# Written problem
Reproduce the listing below word for word, from its first line through the line containing "pyautogui.click(x=63, y=426)", including both of those lines.

● ● ● ● ● ● ●

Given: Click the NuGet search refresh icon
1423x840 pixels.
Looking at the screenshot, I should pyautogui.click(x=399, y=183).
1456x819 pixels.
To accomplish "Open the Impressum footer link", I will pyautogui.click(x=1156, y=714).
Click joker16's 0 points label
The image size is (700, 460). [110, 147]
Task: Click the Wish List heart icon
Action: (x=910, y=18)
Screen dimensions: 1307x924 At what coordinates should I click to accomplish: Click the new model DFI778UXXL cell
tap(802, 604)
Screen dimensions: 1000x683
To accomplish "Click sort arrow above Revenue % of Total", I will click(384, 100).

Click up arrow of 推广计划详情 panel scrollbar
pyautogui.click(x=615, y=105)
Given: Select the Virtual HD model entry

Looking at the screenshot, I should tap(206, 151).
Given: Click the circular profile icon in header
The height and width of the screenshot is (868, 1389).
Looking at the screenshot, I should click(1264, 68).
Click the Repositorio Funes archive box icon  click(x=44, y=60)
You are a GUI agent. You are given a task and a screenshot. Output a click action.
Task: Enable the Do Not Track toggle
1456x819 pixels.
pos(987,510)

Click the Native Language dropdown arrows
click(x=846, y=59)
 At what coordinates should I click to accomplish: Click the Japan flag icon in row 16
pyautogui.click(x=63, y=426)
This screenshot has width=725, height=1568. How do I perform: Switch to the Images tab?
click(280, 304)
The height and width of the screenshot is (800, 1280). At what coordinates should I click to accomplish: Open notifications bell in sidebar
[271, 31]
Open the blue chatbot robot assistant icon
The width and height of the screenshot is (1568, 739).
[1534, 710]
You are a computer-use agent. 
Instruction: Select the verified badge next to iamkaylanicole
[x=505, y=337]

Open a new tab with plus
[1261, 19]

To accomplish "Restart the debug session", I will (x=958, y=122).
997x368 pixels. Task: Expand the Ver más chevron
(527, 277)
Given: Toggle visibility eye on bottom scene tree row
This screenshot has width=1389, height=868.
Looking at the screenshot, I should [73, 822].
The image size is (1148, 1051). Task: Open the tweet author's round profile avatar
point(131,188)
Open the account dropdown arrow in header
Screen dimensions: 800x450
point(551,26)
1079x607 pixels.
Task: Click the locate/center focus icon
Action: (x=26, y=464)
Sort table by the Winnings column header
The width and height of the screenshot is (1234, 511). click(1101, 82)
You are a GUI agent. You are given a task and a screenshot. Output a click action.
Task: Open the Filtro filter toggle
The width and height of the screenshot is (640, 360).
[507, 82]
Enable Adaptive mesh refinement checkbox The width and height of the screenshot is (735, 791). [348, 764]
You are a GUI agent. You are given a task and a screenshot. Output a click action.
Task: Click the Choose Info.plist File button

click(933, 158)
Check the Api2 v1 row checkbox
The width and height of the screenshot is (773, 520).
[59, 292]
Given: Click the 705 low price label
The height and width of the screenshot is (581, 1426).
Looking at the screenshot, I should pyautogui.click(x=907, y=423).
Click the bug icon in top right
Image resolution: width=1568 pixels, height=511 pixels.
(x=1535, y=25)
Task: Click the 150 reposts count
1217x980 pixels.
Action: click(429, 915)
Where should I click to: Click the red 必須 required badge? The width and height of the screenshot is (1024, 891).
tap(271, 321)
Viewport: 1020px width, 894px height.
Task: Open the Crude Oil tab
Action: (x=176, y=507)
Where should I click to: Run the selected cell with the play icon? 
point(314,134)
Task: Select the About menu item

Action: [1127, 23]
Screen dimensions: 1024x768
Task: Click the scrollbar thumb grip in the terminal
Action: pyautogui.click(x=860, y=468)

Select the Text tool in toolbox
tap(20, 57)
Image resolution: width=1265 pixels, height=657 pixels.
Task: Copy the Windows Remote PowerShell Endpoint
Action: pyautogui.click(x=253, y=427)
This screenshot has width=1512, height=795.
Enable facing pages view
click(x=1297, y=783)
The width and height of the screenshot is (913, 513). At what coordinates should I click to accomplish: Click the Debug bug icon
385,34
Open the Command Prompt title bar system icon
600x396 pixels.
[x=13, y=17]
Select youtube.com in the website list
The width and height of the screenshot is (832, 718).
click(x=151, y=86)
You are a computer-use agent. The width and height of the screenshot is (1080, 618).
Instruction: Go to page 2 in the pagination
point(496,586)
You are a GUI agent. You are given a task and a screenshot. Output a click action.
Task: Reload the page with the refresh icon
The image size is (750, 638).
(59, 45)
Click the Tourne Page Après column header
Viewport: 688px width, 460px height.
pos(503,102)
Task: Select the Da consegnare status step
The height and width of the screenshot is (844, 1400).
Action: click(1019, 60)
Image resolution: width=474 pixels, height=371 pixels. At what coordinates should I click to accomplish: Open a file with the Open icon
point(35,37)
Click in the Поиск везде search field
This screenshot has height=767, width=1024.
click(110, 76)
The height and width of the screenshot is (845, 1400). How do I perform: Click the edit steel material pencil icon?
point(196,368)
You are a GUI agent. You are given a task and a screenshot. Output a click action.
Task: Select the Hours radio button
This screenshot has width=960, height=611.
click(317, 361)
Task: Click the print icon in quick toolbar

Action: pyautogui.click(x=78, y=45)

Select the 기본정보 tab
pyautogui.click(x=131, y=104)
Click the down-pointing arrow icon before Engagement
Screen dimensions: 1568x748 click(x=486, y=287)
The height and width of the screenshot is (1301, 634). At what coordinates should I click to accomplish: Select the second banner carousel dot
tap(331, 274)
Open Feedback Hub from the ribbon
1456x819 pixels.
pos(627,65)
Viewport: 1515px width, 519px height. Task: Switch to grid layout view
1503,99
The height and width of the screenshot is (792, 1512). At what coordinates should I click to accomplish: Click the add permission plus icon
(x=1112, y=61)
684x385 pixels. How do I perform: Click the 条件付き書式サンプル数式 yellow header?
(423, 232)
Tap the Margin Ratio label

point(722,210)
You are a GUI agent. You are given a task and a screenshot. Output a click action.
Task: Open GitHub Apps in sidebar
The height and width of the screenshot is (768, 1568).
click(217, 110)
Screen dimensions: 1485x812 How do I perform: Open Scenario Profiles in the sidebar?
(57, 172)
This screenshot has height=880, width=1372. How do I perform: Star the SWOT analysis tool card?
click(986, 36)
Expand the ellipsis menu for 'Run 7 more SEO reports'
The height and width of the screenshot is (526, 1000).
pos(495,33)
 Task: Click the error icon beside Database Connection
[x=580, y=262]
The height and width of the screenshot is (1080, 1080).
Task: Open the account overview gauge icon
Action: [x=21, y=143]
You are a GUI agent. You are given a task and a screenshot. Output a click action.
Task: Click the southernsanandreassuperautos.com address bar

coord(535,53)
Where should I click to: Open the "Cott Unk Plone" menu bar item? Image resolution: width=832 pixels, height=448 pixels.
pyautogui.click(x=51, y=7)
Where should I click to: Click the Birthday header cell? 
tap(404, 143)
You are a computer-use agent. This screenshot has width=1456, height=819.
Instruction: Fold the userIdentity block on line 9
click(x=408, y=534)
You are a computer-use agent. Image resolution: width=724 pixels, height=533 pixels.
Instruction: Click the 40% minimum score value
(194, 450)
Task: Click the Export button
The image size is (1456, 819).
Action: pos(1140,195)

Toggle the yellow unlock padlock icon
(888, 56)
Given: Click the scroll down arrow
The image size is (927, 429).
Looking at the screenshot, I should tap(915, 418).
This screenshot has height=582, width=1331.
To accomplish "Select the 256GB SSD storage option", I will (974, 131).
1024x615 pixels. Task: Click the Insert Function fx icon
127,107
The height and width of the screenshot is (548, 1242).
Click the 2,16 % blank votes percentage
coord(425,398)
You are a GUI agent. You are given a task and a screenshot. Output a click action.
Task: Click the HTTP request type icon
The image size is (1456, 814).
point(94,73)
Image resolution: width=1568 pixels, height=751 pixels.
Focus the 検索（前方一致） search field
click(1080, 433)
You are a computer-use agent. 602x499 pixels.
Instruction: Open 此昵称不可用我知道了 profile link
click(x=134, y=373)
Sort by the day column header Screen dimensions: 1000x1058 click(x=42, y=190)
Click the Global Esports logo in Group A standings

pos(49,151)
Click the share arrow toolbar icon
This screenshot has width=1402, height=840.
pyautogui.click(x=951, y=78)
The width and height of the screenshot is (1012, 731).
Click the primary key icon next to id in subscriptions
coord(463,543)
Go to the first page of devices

● ● ● ● ● ● ●

# Response to this exercise
Given: Click the NuGet search refresh icon
1423x840 pixels.
Looking at the screenshot, I should pyautogui.click(x=399, y=183).
1456x819 pixels.
To accomplish "Open the Impressum footer link", I will pyautogui.click(x=1156, y=714).
Click joker16's 0 points label
The image size is (700, 460). [110, 147]
Task: Click the Wish List heart icon
Action: (x=910, y=18)
Screen dimensions: 1307x924 At what coordinates should I click to accomplish: Click the new model DFI778UXXL cell
tap(802, 604)
Screen dimensions: 1000x683
To accomplish "Click sort arrow above Revenue % of Total", I will click(384, 100).

Click up arrow of 推广计划详情 panel scrollbar
pyautogui.click(x=615, y=105)
Given: Select the Virtual HD model entry

Looking at the screenshot, I should tap(206, 151).
Given: Click the circular profile icon in header
The height and width of the screenshot is (868, 1389).
Looking at the screenshot, I should click(1264, 68).
Click the Repositorio Funes archive box icon  click(x=44, y=60)
You are a GUI agent. You are given a task and a screenshot. Output a click action.
Task: Enable the Do Not Track toggle
1456x819 pixels.
pos(987,510)

Click the Native Language dropdown arrows
click(x=846, y=59)
 At what coordinates should I click to accomplish: Click the Japan flag icon in row 16
pyautogui.click(x=63, y=426)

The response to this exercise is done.